Saved data entries:
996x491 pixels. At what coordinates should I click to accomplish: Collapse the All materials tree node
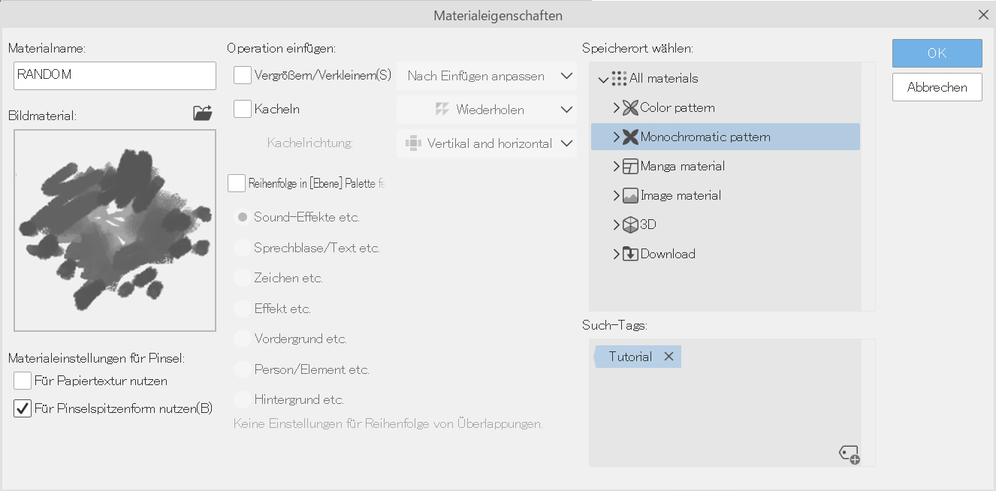603,79
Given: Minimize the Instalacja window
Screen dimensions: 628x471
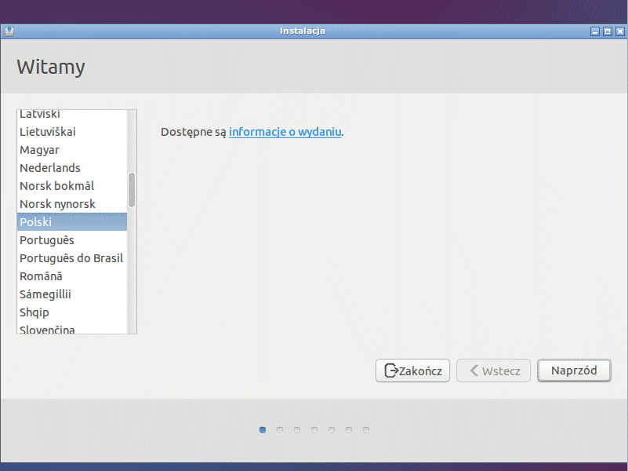Looking at the screenshot, I should (x=595, y=31).
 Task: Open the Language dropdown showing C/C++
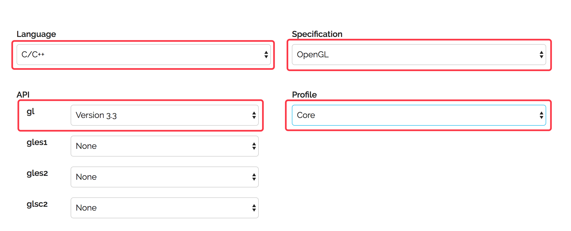point(143,55)
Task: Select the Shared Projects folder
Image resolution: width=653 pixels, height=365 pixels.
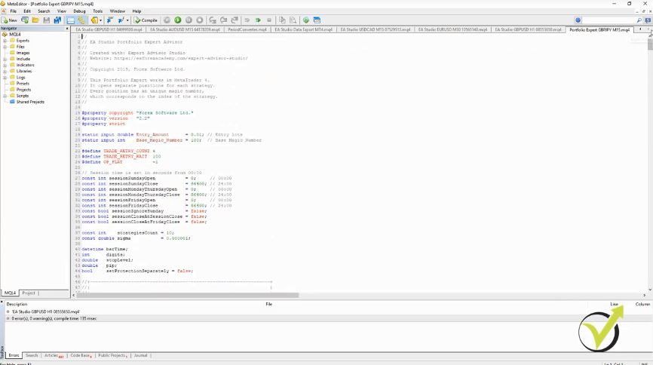Action: [30, 102]
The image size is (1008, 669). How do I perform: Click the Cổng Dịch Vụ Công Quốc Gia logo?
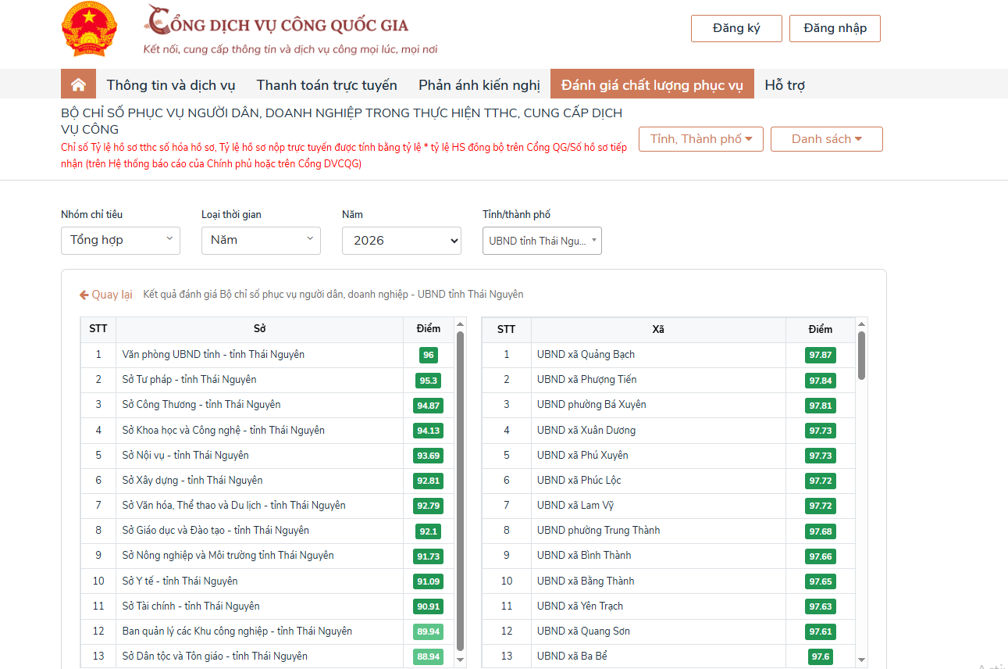coord(277,24)
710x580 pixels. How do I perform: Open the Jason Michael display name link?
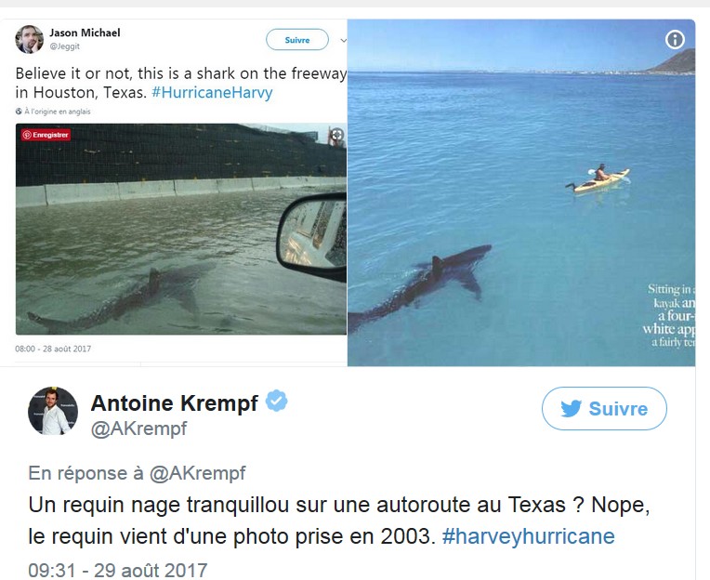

PROMPT: Reproduce the records in full, exactly as they appear, and show none of the pictures.

REPLY TO THE EXERCISE:
996x491 pixels. At what coordinates should I click to accomplish: Collapse the All materials tree node
603,79
Given: Minimize the Instalacja window
Screen dimensions: 628x471
Looking at the screenshot, I should (x=595, y=31).
 Task: Open the Language dropdown showing C/C++
point(143,55)
Task: Select the Shared Projects folder
Image resolution: width=653 pixels, height=365 pixels.
Action: [30, 102]
The image size is (1008, 669). How do I perform: Click the Cổng Dịch Vụ Công Quốc Gia logo?
coord(277,24)
710x580 pixels. How do I perform: Open the Jason Michael display name link?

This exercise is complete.